Comment #2: Those Who Can Teach, Those Who Teach Do

This is my comment to Exploding Breaker's blog, check the user's blog at Those Who Can Teach, Those Who Teach Do and here is my comment:

Hey, I found your blog to be particularly interesting, asking what constitues 'knowledge'. This is my overall view on how 'experts' are identified.Burns explains that in the collaborative online communities, ‘experts’ or roles as ‘leaders’ are ultimately decided by the quality of active content from participants, regardless of their role in the academic hierarchy. The ability regarding online users to be assessed of importance based on their personal user-led content is I think the most appropriate way of discovering an ‘expert’ in a certain field of knowledge.
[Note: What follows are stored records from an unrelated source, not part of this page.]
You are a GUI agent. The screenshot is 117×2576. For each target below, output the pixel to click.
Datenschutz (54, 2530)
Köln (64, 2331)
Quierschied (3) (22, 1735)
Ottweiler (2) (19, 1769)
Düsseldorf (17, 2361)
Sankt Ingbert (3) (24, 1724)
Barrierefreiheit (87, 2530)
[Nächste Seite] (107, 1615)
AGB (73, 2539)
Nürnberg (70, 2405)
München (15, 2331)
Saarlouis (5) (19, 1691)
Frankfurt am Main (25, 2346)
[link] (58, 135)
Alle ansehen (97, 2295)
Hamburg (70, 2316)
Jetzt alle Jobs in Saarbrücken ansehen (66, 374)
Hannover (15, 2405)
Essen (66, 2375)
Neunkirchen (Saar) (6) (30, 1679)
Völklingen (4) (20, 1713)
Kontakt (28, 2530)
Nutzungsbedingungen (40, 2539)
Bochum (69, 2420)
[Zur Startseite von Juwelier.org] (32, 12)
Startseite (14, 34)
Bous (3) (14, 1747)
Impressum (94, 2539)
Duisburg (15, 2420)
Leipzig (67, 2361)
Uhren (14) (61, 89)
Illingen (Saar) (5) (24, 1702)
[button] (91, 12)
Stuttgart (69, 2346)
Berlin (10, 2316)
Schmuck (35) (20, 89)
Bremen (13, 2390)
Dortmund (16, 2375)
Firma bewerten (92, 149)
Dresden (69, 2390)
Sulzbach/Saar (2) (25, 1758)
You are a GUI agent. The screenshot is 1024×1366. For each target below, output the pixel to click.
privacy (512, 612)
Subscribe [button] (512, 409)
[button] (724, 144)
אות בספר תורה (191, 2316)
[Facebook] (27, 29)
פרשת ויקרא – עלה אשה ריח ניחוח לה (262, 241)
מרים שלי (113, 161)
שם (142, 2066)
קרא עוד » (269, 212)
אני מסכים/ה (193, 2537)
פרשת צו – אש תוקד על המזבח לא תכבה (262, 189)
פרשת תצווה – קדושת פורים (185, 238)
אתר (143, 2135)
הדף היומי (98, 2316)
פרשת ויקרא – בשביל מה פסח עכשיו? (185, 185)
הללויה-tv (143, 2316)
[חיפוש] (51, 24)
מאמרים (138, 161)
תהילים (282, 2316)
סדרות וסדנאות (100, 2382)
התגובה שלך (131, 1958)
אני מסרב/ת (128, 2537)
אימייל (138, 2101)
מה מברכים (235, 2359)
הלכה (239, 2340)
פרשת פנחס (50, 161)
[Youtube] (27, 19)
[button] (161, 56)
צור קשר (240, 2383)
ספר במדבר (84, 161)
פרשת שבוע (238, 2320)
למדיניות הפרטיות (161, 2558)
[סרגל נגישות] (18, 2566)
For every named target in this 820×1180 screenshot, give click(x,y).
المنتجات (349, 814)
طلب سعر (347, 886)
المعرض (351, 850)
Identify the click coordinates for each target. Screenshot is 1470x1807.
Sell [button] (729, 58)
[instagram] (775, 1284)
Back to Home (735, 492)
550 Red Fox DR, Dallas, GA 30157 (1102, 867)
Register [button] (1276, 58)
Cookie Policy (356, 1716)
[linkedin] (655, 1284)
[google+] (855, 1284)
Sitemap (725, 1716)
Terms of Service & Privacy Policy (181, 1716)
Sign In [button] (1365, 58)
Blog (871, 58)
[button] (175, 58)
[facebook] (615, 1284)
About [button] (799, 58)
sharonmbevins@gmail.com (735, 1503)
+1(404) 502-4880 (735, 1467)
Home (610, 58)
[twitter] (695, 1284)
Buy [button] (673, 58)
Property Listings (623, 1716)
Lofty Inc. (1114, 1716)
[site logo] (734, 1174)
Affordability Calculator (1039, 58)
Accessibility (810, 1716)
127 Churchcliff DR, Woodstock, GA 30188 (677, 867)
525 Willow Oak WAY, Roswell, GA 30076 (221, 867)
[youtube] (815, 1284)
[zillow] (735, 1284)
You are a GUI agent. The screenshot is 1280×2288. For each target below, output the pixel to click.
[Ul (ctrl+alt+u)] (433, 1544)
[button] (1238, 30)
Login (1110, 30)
Isn’t this how ‘experts’ are identified? Not by their qualifications or level in the academic hierarchy; but their skills, knowledge and ideas that are exemplified in their user-led content. The produsage community is becoming more increasingly popular and relevant towards academic research. Researchers seeking proper knowledge for a subject no longer search by looking up experts, but by users whose academic profession and credentials are frequently never shown. And as part of the online collaborative community, the content that could possibly be faulty can always be judged, edited and commented on by other users (much like what I am doing to your blog). As Axel Burn refers to in one of his readings, that outcomes of users will always remain unfinished and continually under development-that this is sharing of knowledge and ideas. However that does not mean that users who provide quality user-led content on the web2.0 may be creditable, I am just saying in the collaborative online community, we all have the ability to set what is right.